An jenem Wintertag treffe ich einen Kollegen vom „Profil“ vor der Bechardgasse 17, 1030 Wien, einem exzellent renovierten Haus (1914), Marmoreingang, Hausmeisterwohnung, antiker Aufzug. Auf Top 12A wohnte seit den Zwanzigern der berühmte, heute fast vergessene Journalist, Satiriker und Autor Ludwig Hirschfeld (1882–1942, ermordet in Auschwitz). 12A-Wohnungen gibt es zuhauf in Wien, ein Aberglaube, um Top 13 zu vermeiden. Vor 12A im vierten Stock stehen Roller. Als diskrete Nicht-Aufdeckungsjournalisten läuten wir nicht an. Wir sind hier, weil ich das Nachwort zu Hirschfelds historischem Wien-Führer (1927) geschrieben habe, mein Branchenkollege will ein kurzes Gespräch am Schauplatz führen.

Bei den Postkasteln begegnen wir einem älteren Mann. Der erzählt uns offen die Geschichte des Hauses, in dem seine Familie seit ewig wohnt: „Wir waren hier Hausmeister über Generationen, zuerst die Urgroßmutter, ab den Sechzigern die Großmutter.“ Die Hirschfelds hätten als generöse, freundliche Familie gegolten. Sein uralter Vater könne sich noch an Ludwig Hirschfeld erinnern, der den Hausmeisterbuben manchmal zum Schwiegervater-An­wesen nach Sauerbrunn mitgenommen habe. Als erste Person in der Bechardgasse habe Hirschfeld ein Automobil besessen.

_Aufgabenstellung:_ Zitiere bitte aus dem Lesetext über Ludwig Hirschfeld wörtlich die Stelle von „Bei den Postkasteln“ bis „ein Automobil besessen.“.

_Vorliegende Daten:_
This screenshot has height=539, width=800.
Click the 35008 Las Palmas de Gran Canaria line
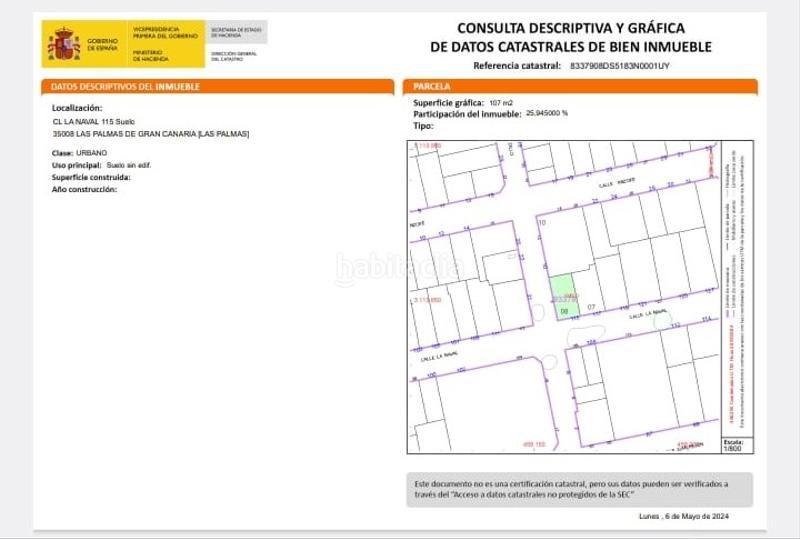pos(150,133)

...

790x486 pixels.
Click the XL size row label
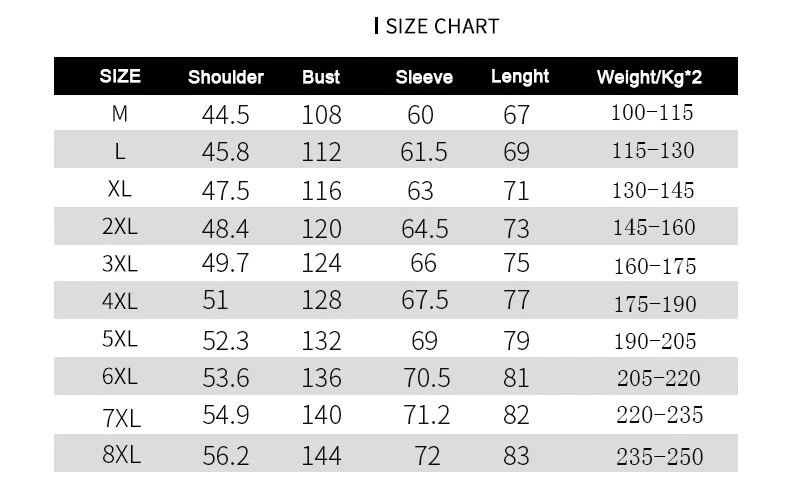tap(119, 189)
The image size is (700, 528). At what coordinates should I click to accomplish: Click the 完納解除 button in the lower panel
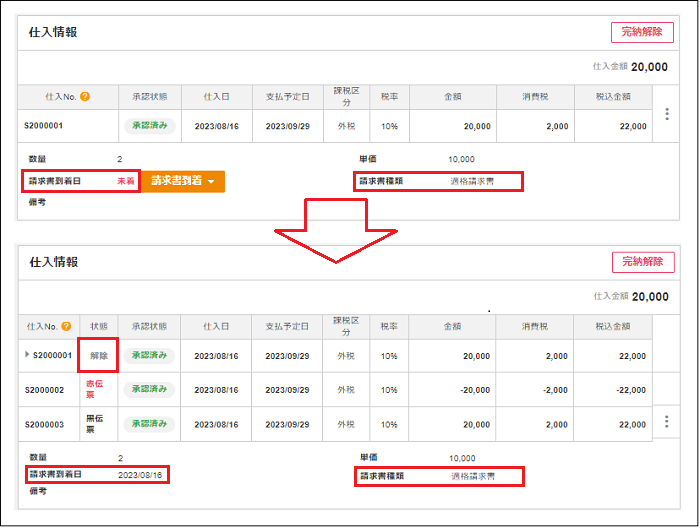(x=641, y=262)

---

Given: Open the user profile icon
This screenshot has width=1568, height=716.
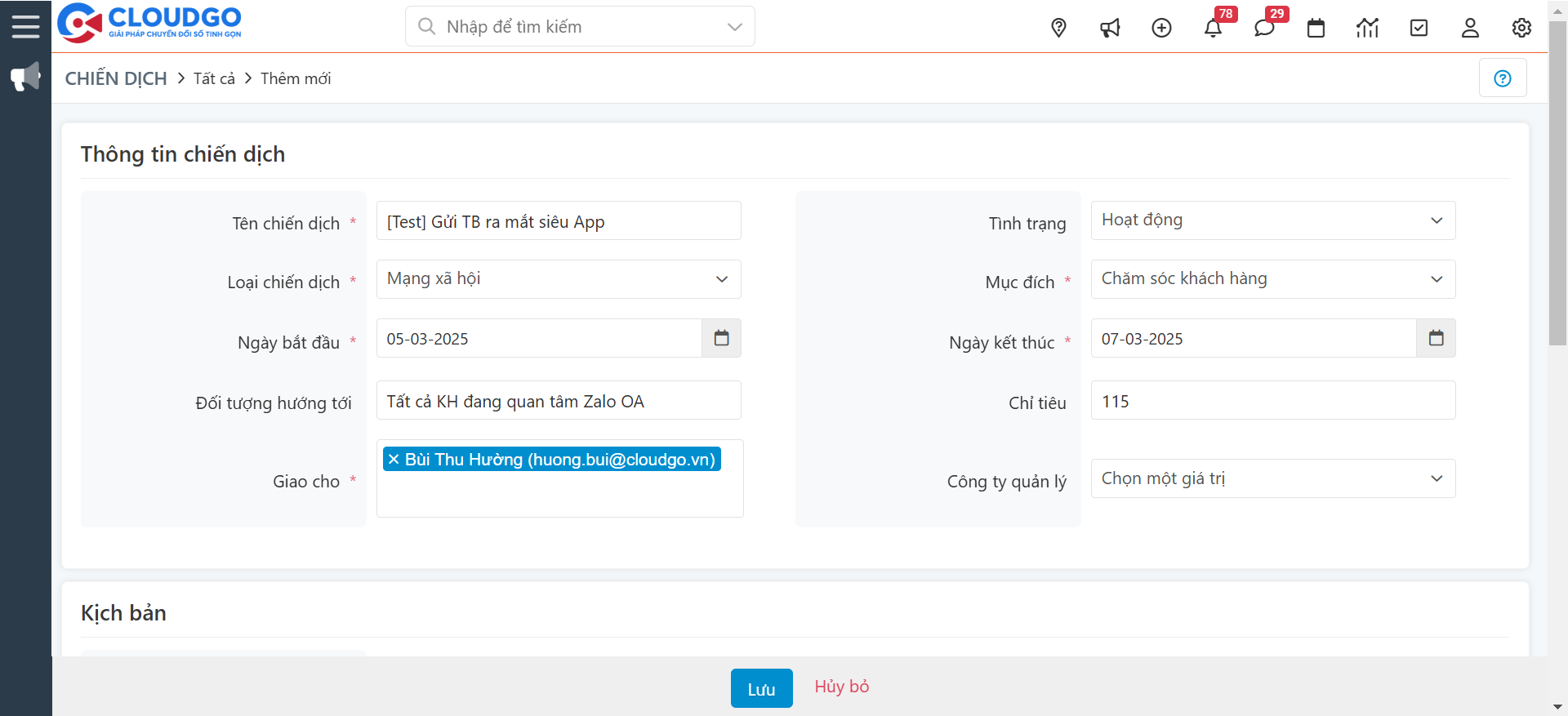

_Deine Lösung:_
Bei den Postkasteln begegnen wir einem älteren Mann. Der erzählt uns offen die Geschichte des Hauses, in dem seine Familie seit ewig wohnt: „Wir waren hier Hausmeister über Generationen, zuerst die Urgroßmutter, ab den Sechzigern die Großmutter.“ Die Hirschfelds hätten als generöse, freundliche Familie gegolten. Sein uralter Vater könne sich noch an Ludwig Hirschfeld erinnern, der den Hausmeisterbuben manchmal zum Schwiegervater-An­wesen nach Sauerbrunn mitgenommen habe. Als erste Person in der Bechardgasse habe Hirschfeld ein Automobil besessen.